## Excerpted text

West also shared that his family did not know how to help him during his lowest moments. "People in my family were praying for me, but they couldn't call me and scream at me. I'm a grown man," he said.

"But it was God that came and put this thing on my heart and asked if I was ready to be in service to Him," he added, noting, "I have no regret and no shame."

West told Corden that it was at a hospital two years ago when he wrote in his journal something God put on his heart to do: "Start a church in Calabasas."

"God has always had a plan for me," he said, when asked if this dream has been brewing for years even before that moment at the hospital.

"I think He wanted me to suffer more, and wanted people to see my suffering and see my pain and put stigmas on me, and have me go through all the experiences — the human experiences. So now when I talk about how Jesus saved me, more people can relate to that experience."

The segment concluded with a rendition of "Selah," a song from his latest album Jesus Is King.

Meanwhile, commentators continue to react to the artist's conversion to Christ and its broader implications for society, with some hoping that, in light of other statements West has made, that a cultural shift is afoot.

Writing in National Review Monday, Andrew Walker, a senior fellow at the Ethics & Religious Liberty Commission of the Southern Baptist Convention, noted that the lyrics in West's latest album are "shockingly Christian," and that only time will tell as to what might come from his public profession of faith in Christ.

"Kanye West is now a cultural reactionary by the standards of our society, and could be, in time, a cultural wrecking ball that dislodges so much of the assumed, comfortable, and unchecked cultural liberalism that dominates the most elite sectors of our country and mocks anything resembling traditionalism and social conservatism. In an age of libertarian sentiment, when the currency of American society appear to be glamorization and the notion that consent is the only reasonable moral standard, West is calling for restraint and limits," Walker said.

"We need to let Kanye be a Christian Kanye without making him into a Christian celebrity," he added.

Stored data entries
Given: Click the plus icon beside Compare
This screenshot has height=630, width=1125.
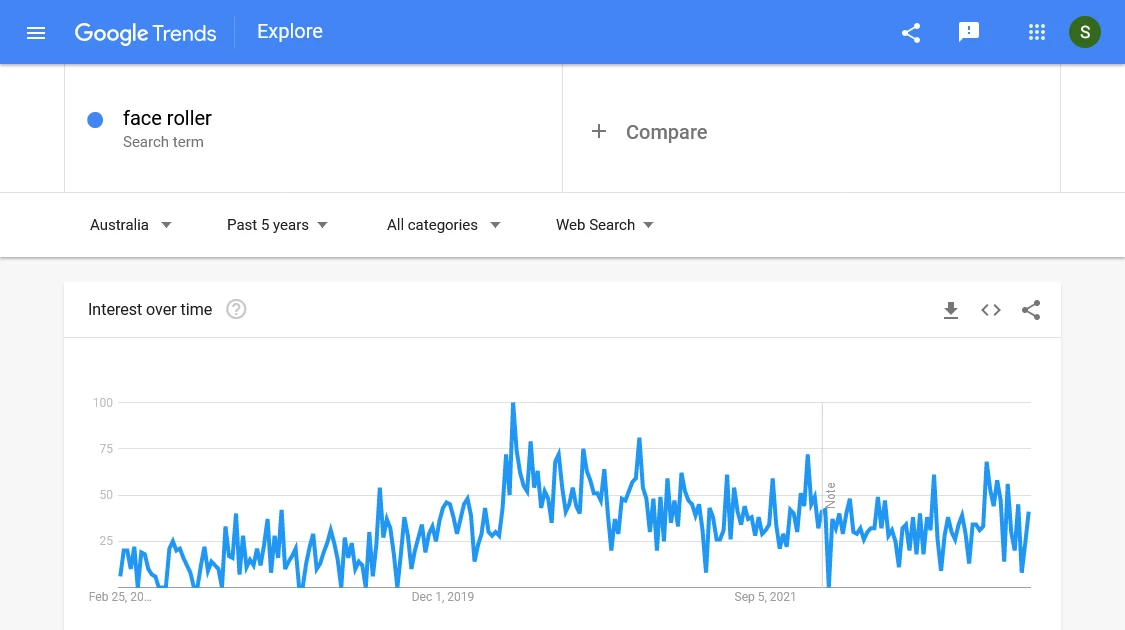Looking at the screenshot, I should point(599,131).
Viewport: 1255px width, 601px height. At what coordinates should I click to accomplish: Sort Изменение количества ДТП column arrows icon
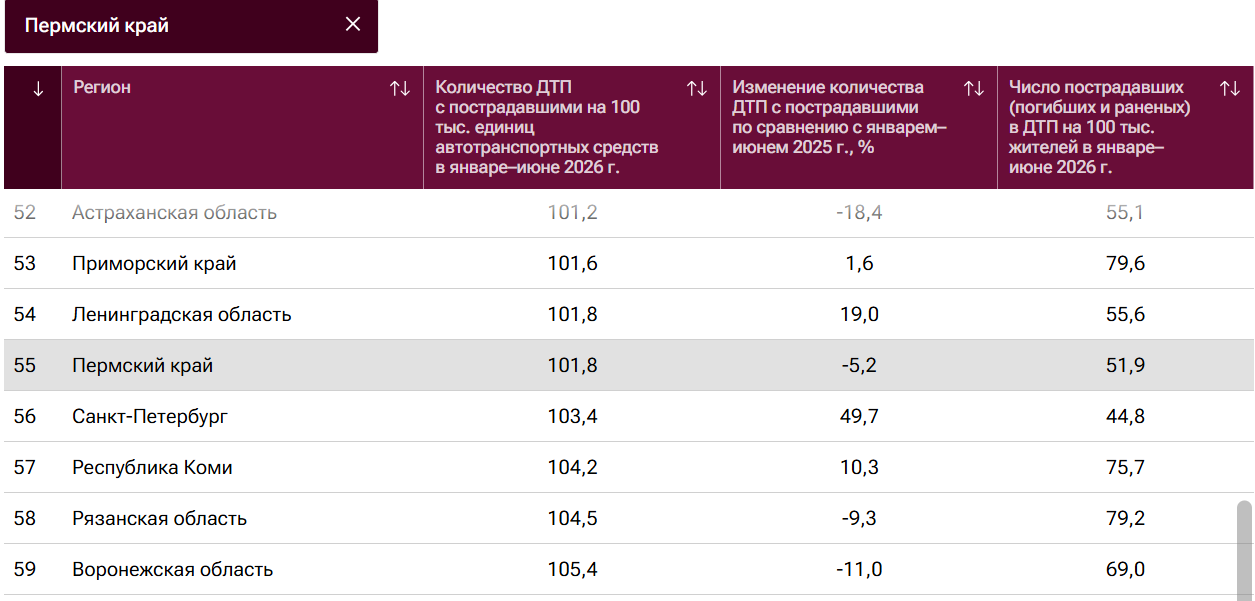[974, 89]
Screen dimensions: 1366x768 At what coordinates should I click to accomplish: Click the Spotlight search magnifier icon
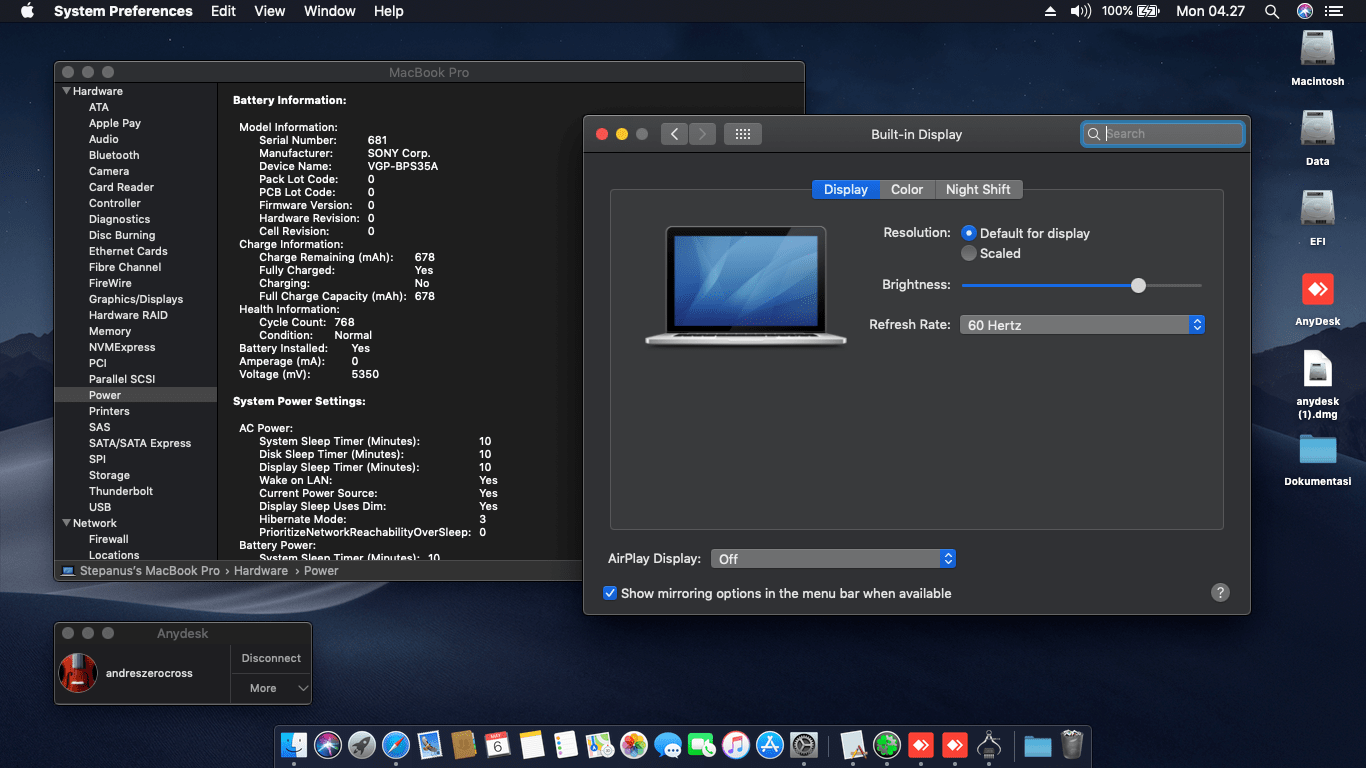(1271, 11)
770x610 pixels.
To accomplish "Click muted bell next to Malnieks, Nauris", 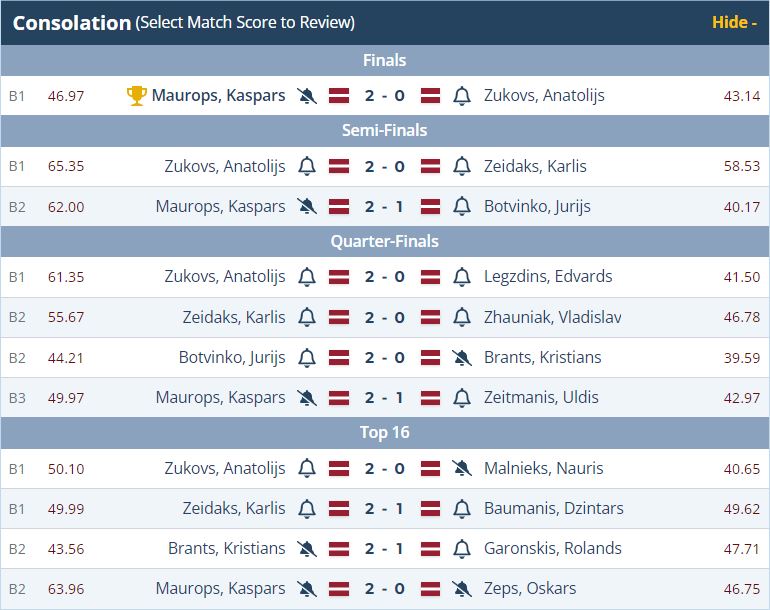I will point(461,468).
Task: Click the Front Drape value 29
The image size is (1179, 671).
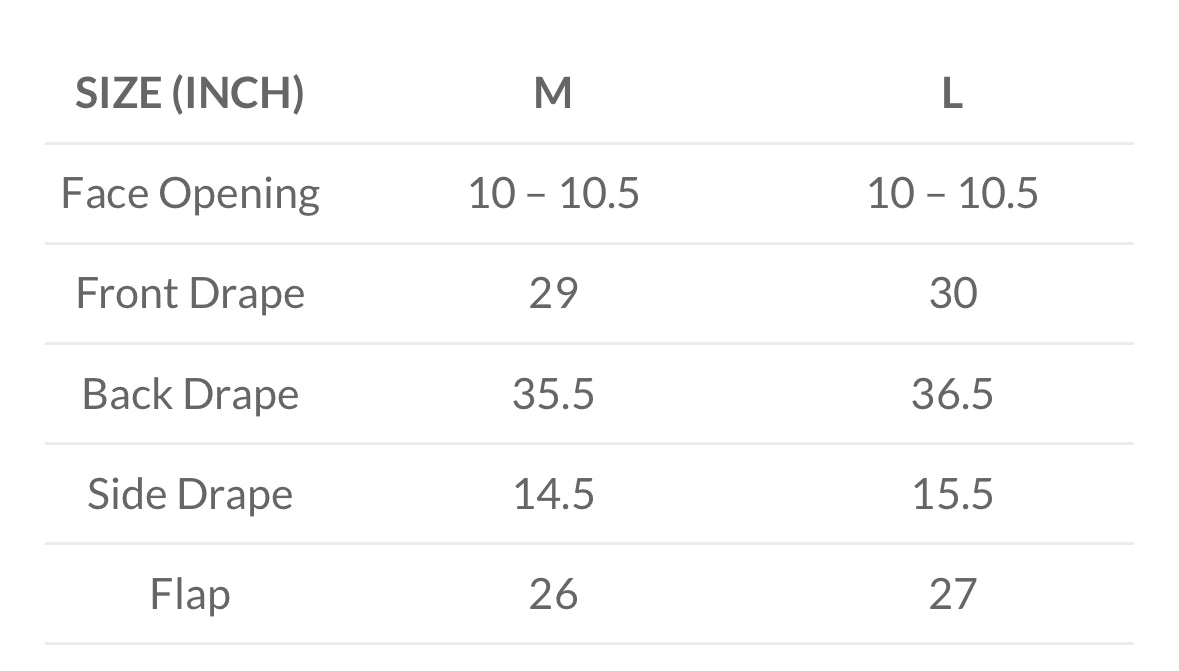Action: tap(553, 293)
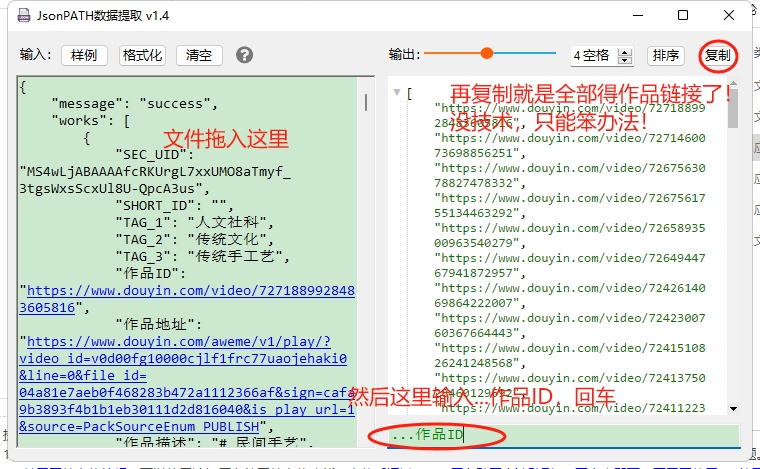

## Task directions
Please return the passage on Kanye West's faith word for word, from "The segment concluded" up to and including "shift is afoot.".

## Answer section
The segment concluded with a rendition of "Selah," a song from his latest album Jesus Is King.

Meanwhile, commentators continue to react to the artist's conversion to Christ and its broader implications for society, with some hoping that, in light of other statements West has made, that a cultural shift is afoot.